• _Activity_
Every entry is to be printed again precisely as given.

• _Given information_

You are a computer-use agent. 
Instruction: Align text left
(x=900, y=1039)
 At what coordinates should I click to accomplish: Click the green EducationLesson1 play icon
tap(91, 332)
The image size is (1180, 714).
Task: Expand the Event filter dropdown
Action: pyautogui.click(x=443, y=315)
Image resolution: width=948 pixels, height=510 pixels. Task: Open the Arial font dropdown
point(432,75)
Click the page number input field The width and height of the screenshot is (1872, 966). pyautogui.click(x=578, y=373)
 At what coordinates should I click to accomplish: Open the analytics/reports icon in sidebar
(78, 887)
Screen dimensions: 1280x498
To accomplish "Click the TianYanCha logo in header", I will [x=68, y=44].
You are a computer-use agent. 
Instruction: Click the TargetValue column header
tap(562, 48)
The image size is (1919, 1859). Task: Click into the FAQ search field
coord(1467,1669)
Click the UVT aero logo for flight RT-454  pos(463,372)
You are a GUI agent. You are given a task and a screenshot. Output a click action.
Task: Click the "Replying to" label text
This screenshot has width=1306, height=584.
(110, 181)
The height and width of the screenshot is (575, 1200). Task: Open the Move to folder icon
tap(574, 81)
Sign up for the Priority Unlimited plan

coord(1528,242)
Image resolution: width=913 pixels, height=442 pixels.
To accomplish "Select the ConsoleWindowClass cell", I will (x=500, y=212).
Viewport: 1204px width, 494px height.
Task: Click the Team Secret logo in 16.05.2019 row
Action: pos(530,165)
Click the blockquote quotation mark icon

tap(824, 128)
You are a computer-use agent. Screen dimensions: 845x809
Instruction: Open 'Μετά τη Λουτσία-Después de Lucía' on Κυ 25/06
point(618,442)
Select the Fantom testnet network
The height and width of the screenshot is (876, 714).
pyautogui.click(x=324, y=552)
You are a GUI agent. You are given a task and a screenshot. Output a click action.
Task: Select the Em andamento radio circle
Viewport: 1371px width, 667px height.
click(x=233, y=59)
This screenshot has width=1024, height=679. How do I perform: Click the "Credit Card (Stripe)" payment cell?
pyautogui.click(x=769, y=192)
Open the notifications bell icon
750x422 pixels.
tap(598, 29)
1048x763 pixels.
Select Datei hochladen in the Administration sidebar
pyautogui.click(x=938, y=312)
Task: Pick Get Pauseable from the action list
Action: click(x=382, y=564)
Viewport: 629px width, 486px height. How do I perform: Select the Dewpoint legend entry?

• _Response for this exercise_
You are a computer-use agent. 
Instruction: Align text left
(x=900, y=1039)
 At what coordinates should I click to accomplish: Click the green EducationLesson1 play icon
tap(91, 332)
The image size is (1180, 714).
Task: Expand the Event filter dropdown
Action: pyautogui.click(x=443, y=315)
Image resolution: width=948 pixels, height=510 pixels. Task: Open the Arial font dropdown
point(432,75)
Click the page number input field The width and height of the screenshot is (1872, 966). pyautogui.click(x=578, y=373)
 At what coordinates should I click to accomplish: Open the analytics/reports icon in sidebar
(78, 887)
Screen dimensions: 1280x498
To accomplish "Click the TianYanCha logo in header", I will [x=68, y=44].
You are a computer-use agent. 
Instruction: Click the TargetValue column header
tap(562, 48)
The image size is (1919, 1859). Task: Click into the FAQ search field
coord(1467,1669)
Click the UVT aero logo for flight RT-454  pos(463,372)
You are a GUI agent. You are given a task and a screenshot. Output a click action.
Task: Click the "Replying to" label text
This screenshot has width=1306, height=584.
(110, 181)
The height and width of the screenshot is (575, 1200). Task: Open the Move to folder icon
tap(574, 81)
Sign up for the Priority Unlimited plan

coord(1528,242)
Image resolution: width=913 pixels, height=442 pixels.
To accomplish "Select the ConsoleWindowClass cell", I will (x=500, y=212).
Viewport: 1204px width, 494px height.
Task: Click the Team Secret logo in 16.05.2019 row
Action: pos(530,165)
Click the blockquote quotation mark icon

tap(824, 128)
You are a computer-use agent. Screen dimensions: 845x809
Instruction: Open 'Μετά τη Λουτσία-Después de Lucía' on Κυ 25/06
point(618,442)
Select the Fantom testnet network
The height and width of the screenshot is (876, 714).
pyautogui.click(x=324, y=552)
You are a GUI agent. You are given a task and a screenshot. Output a click action.
Task: Select the Em andamento radio circle
Viewport: 1371px width, 667px height.
click(x=233, y=59)
This screenshot has width=1024, height=679. How do I perform: Click the "Credit Card (Stripe)" payment cell?
pyautogui.click(x=769, y=192)
Open the notifications bell icon
750x422 pixels.
tap(598, 29)
1048x763 pixels.
Select Datei hochladen in the Administration sidebar
pyautogui.click(x=938, y=312)
Task: Pick Get Pauseable from the action list
Action: click(x=382, y=564)
Viewport: 629px width, 486px height. How do I perform: Select the Dewpoint legend entry?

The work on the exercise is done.